(Saved entries)

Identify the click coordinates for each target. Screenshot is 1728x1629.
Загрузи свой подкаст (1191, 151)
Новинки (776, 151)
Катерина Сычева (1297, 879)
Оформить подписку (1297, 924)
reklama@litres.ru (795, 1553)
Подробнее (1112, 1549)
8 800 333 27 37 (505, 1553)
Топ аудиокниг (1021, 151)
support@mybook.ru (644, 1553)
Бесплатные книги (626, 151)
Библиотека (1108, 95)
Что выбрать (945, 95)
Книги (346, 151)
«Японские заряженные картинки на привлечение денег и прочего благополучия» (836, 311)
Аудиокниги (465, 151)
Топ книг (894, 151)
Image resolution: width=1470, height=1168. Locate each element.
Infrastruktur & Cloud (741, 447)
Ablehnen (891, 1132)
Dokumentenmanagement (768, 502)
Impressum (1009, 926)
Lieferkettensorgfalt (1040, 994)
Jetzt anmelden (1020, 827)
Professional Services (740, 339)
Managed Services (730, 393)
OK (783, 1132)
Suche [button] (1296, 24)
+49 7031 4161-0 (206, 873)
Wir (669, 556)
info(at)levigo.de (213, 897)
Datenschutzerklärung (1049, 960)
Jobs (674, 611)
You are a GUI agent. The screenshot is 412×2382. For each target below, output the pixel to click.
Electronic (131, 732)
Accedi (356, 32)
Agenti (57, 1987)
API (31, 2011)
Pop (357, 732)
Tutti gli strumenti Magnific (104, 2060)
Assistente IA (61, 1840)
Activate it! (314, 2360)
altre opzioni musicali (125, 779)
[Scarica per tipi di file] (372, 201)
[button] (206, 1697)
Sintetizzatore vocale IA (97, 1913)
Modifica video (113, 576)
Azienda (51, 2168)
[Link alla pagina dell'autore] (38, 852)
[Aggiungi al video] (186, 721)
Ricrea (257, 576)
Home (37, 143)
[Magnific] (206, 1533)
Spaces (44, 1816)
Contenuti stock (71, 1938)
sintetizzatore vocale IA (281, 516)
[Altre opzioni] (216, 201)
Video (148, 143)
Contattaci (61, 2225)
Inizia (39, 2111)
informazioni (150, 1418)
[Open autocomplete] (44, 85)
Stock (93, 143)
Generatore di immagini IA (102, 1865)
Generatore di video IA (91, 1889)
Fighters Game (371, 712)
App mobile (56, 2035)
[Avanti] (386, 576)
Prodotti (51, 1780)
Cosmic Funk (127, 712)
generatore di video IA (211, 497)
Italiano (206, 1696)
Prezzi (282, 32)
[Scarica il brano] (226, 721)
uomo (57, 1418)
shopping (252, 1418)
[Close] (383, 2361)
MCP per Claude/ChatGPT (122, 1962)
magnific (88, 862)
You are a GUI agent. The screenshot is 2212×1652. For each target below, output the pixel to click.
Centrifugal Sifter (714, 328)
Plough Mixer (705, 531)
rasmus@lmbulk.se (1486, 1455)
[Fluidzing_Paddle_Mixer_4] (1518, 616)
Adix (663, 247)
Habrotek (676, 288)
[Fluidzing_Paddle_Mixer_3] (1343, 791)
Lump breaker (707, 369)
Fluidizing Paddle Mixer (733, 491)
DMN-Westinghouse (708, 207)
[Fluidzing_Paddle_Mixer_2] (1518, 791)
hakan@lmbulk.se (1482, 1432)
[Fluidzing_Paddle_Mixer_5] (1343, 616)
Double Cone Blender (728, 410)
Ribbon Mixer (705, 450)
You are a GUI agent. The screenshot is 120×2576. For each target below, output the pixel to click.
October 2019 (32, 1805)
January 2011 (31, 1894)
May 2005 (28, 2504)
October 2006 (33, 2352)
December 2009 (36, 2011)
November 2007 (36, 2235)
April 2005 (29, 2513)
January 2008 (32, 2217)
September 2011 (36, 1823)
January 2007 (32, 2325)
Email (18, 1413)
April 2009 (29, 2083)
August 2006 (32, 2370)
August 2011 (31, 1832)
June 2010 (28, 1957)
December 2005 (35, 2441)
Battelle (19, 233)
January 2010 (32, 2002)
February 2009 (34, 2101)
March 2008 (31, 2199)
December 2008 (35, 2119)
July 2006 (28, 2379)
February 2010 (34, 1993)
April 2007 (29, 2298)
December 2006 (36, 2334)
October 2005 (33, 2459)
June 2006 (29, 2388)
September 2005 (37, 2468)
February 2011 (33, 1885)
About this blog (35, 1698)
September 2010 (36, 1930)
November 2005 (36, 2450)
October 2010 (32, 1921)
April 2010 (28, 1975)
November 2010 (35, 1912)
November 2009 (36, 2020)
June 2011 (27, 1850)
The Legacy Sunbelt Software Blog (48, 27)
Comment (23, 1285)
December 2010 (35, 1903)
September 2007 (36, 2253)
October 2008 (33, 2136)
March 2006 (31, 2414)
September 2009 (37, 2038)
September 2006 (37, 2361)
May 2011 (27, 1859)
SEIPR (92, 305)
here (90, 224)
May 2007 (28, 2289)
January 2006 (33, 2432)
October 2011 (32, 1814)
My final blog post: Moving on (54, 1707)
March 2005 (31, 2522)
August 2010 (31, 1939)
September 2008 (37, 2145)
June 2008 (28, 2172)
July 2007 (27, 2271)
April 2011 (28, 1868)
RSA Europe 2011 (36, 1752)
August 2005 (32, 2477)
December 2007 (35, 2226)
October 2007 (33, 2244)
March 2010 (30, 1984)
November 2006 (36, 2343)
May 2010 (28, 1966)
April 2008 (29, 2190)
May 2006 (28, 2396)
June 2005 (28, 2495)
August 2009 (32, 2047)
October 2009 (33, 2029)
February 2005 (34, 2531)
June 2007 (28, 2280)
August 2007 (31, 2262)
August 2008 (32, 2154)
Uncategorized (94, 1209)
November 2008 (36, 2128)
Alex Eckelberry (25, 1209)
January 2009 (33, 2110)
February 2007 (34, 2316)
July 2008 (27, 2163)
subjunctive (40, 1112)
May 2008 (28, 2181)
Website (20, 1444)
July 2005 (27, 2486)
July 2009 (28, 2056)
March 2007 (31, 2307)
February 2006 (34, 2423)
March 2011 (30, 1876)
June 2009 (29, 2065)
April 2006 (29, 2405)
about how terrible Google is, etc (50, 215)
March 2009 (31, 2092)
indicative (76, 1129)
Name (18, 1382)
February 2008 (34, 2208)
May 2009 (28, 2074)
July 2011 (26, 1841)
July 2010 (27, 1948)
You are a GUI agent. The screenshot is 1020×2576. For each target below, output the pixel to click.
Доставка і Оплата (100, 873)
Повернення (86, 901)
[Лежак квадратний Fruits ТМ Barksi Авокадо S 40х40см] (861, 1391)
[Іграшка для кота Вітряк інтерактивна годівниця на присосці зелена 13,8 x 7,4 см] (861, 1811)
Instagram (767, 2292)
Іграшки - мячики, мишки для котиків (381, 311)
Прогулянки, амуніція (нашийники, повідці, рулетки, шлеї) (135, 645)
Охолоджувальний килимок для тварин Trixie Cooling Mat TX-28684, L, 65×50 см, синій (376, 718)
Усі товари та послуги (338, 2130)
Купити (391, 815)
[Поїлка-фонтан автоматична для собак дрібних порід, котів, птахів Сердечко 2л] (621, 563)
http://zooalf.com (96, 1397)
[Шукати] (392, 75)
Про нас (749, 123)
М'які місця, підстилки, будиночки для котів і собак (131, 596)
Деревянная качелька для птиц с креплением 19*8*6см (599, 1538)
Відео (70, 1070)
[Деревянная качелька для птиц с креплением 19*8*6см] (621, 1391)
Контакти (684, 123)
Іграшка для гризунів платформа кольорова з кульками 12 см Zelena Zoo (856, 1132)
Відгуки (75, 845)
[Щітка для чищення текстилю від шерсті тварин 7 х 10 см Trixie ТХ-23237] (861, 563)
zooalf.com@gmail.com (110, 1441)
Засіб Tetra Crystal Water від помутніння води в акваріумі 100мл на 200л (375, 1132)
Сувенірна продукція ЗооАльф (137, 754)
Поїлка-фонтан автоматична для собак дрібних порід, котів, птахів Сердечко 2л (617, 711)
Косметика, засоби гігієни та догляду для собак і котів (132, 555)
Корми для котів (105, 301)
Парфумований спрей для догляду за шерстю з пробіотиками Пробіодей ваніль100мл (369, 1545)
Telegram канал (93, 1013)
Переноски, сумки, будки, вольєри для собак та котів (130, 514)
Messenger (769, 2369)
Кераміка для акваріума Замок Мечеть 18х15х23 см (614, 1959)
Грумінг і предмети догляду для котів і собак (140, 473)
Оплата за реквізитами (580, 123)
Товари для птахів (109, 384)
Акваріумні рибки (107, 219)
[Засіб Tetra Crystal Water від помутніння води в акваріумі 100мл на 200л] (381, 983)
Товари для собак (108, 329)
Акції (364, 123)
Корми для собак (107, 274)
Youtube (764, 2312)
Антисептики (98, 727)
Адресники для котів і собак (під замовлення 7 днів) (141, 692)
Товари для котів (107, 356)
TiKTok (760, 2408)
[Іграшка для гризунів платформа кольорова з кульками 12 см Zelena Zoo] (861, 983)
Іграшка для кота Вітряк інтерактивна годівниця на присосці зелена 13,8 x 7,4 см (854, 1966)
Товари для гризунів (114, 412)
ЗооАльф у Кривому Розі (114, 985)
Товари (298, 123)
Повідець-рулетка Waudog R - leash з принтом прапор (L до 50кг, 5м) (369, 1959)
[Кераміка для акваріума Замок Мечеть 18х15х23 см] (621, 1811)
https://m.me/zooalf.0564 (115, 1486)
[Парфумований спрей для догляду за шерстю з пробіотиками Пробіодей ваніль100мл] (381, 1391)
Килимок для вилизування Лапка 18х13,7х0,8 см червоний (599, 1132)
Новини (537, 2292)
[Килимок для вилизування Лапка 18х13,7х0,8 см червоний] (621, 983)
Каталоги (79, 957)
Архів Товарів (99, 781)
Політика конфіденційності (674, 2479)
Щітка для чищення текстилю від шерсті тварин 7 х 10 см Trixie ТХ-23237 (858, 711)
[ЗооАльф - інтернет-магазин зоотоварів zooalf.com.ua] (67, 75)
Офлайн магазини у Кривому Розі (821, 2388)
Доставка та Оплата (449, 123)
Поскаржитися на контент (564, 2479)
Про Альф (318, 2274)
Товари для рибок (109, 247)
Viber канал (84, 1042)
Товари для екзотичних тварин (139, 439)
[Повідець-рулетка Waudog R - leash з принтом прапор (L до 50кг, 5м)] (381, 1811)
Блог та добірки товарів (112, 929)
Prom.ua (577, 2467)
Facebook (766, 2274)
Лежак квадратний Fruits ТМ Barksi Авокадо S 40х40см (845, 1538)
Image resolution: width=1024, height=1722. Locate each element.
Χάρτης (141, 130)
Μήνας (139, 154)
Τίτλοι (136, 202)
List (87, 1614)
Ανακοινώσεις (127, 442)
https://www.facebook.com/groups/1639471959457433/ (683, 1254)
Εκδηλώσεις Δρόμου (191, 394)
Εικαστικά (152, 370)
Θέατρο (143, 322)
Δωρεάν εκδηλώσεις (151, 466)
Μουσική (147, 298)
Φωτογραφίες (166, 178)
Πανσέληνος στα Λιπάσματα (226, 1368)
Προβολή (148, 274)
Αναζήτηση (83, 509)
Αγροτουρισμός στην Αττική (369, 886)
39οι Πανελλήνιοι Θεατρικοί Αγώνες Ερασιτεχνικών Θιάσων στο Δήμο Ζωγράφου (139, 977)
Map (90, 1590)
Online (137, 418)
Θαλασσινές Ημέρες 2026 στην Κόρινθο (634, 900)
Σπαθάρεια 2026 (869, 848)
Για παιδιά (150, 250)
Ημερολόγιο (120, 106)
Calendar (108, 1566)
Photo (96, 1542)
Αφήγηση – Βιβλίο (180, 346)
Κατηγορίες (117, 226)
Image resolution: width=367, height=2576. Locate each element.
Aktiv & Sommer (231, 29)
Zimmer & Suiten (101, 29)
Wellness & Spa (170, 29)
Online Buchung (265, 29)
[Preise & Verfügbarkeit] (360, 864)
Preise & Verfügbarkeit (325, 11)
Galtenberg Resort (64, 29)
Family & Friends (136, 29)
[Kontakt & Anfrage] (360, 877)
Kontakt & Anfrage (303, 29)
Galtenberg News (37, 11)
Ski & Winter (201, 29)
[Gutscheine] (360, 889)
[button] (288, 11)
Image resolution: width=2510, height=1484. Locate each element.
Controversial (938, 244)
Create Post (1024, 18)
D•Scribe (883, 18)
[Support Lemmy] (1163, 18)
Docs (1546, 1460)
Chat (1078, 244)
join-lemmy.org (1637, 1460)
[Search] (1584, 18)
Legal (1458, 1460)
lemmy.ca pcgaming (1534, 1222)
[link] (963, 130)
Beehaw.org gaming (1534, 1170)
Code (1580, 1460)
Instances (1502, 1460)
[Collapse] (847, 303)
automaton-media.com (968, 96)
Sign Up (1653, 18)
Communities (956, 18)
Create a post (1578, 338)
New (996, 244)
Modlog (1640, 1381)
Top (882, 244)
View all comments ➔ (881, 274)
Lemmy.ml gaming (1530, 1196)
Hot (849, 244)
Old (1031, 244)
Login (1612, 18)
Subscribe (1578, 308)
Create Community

To do | Begin at the line above that has "January 2009 (33, 2110)" and stop after the line that has "about how terrible Google is, etc (50, 215)", copying each line exactly and adding nothing else.

Answer space |
January 2009 (33, 2110)
February 2007 (34, 2316)
July 2008 (27, 2163)
subjunctive (40, 1112)
May 2008 (28, 2181)
Website (20, 1444)
July 2005 (27, 2486)
July 2009 (28, 2056)
March 2007 (31, 2307)
February 2006 (34, 2423)
March 2011 (30, 1876)
June 2009 (29, 2065)
April 2006 (29, 2405)
about how terrible Google is, etc (50, 215)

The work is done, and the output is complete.